### What this task involves
The answer should consist of each line below that contains the word "name".

---------- Input material ----------

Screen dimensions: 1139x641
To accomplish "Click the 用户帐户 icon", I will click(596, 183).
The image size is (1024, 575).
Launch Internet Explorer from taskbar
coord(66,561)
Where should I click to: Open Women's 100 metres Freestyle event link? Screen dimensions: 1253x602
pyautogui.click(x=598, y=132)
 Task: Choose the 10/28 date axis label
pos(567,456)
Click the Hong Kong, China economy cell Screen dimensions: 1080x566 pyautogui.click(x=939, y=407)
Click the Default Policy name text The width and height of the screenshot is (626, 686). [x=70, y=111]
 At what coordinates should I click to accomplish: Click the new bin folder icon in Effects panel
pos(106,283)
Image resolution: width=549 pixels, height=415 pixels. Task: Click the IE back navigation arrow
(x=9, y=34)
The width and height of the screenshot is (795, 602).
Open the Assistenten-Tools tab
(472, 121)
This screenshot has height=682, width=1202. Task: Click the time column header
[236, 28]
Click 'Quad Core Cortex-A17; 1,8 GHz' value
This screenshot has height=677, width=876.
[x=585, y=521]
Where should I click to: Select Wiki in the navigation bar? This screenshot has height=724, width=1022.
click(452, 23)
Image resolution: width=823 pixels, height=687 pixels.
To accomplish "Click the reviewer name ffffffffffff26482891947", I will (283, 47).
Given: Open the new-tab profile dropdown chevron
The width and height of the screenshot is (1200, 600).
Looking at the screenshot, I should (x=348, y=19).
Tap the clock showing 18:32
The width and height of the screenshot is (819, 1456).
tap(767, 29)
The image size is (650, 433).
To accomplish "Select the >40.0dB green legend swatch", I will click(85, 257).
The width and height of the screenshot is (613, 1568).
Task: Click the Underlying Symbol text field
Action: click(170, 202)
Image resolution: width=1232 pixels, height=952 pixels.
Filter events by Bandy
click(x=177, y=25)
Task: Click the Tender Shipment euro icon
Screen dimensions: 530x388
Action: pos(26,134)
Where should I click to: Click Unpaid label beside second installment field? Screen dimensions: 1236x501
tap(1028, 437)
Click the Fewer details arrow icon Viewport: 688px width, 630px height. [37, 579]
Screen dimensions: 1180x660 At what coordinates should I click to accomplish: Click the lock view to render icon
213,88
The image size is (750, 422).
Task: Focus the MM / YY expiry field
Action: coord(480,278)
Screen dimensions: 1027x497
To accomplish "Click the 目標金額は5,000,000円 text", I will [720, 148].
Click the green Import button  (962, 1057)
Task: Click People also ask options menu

----------

### Response
Click the Default Policy name text The width and height of the screenshot is (626, 686). [x=70, y=111]
To accomplish "Click the reviewer name ffffffffffff26482891947", I will (283, 47).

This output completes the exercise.